## TASK TO COMPLETE
Render the rows between the lines holding "Where should I click to: Click" and "I will pos(498,235).", inclusive, as a JSON list of strings with one string per line. Leave out blank lines.

-- start RECORDS TO USE --

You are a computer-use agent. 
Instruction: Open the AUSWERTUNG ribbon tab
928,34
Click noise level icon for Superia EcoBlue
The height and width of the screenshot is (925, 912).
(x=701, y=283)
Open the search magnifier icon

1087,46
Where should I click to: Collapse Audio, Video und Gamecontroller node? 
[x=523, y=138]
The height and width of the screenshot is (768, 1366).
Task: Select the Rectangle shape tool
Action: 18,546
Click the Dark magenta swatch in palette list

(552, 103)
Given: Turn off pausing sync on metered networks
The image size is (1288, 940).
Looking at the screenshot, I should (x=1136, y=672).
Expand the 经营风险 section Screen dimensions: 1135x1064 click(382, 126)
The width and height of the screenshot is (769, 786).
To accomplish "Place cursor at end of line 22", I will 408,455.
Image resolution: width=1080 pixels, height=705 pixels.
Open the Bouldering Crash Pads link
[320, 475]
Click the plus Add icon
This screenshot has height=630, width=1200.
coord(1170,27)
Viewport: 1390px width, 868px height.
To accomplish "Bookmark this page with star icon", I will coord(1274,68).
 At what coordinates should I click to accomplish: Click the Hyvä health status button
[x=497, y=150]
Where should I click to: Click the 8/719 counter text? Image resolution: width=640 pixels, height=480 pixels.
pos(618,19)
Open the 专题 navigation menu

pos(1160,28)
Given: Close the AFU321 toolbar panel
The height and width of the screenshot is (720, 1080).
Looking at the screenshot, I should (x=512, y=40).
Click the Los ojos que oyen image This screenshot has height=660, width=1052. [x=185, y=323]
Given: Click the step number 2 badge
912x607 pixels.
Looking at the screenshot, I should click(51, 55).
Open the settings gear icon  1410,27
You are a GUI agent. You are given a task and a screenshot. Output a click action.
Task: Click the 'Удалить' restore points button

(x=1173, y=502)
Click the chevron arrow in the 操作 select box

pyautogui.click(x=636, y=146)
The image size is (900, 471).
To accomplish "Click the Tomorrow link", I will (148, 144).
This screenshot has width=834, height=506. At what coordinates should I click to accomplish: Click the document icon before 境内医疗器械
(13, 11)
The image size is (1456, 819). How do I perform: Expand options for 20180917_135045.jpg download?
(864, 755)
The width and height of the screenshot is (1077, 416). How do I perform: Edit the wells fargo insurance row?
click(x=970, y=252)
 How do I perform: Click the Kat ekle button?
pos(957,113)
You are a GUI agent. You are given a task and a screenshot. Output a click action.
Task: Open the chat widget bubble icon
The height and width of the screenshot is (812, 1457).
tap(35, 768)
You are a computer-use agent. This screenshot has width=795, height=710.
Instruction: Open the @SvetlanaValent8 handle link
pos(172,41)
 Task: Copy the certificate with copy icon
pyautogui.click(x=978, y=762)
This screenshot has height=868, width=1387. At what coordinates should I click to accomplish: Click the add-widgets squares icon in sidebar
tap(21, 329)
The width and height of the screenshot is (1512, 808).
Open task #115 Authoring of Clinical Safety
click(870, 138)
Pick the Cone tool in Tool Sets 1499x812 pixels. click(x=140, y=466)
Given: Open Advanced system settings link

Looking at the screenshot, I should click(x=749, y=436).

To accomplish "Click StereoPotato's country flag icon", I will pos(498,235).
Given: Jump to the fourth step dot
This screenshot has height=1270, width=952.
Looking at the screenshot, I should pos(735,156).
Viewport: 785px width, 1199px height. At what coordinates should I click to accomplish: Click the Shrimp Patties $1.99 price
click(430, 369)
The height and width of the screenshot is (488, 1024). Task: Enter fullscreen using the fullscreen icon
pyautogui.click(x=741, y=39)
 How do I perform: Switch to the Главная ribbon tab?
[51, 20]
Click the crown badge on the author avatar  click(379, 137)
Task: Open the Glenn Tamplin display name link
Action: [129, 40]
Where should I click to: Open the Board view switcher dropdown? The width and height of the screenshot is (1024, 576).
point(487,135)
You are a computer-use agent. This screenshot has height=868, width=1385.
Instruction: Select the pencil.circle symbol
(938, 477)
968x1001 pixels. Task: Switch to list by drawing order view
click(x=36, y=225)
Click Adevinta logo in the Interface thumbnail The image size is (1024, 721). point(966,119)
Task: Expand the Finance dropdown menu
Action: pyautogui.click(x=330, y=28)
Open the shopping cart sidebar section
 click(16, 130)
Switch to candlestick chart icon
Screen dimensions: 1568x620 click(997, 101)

-- end RECORDS TO USE --

## ANSWER IN FULL
[
  "Where should I click to: Click the 8/719 counter text? Image resolution: width=640 pixels, height=480 pixels.",
  "pos(618,19)",
  "Open the 专题 navigation menu",
  "pos(1160,28)",
  "Given: Close the AFU321 toolbar panel",
  "The height and width of the screenshot is (720, 1080).",
  "Looking at the screenshot, I should (x=512, y=40).",
  "Click the Los ojos que oyen image This screenshot has height=660, width=1052. [x=185, y=323]",
  "Given: Click the step number 2 badge",
  "912x607 pixels.",
  "Looking at the screenshot, I should click(51, 55).",
  "Open the settings gear icon  1410,27",
  "You are a GUI agent. You are given a task and a screenshot. Output a click action.",
  "Task: Click the 'Удалить' restore points button",
  "(x=1173, y=502)",
  "Click the chevron arrow in the 操作 select box",
  "pyautogui.click(x=636, y=146)",
  "The image size is (900, 471).",
  "To accomplish \"Click the Tomorrow link\", I will (148, 144).",
  "This screenshot has width=834, height=506. At what coordinates should I click to accomplish: Click the document icon before 境内医疗器械",
  "(13, 11)",
  "The image size is (1456, 819). How do I perform: Expand options for 20180917_135045.jpg download?",
  "(864, 755)",
  "The width and height of the screenshot is (1077, 416). How do I perform: Edit the wells fargo insurance row?",
  "click(x=970, y=252)",
  " How do I perform: Click the Kat ekle button?",
  "pos(957,113)",
  "You are a GUI agent. You are given a task and a screenshot. Output a click action.",
  "Task: Open the chat widget bubble icon",
  "The height and width of the screenshot is (812, 1457).",
  "tap(35, 768)",
  "You are a computer-use agent. This screenshot has width=795, height=710.",
  "Instruction: Open the @SvetlanaValent8 handle link",
  "pos(172,41)",
  " Task: Copy the certificate with copy icon",
  "pyautogui.click(x=978, y=762)",
  "This screenshot has height=868, width=1387. At what coordinates should I click to accomplish: Click the add-widgets squares icon in sidebar",
  "tap(21, 329)",
  "The width and height of the screenshot is (1512, 808).",
  "Open task #115 Authoring of Clinical Safety",
  "click(870, 138)",
  "Pick the Cone tool in Tool Sets 1499x812 pixels. click(x=140, y=466)",
  "Given: Open Advanced system settings link",
  "Looking at the screenshot, I should click(x=749, y=436).",
  "To accomplish \"Click StereoPotato's country flag icon\", I will pos(498,235)."
]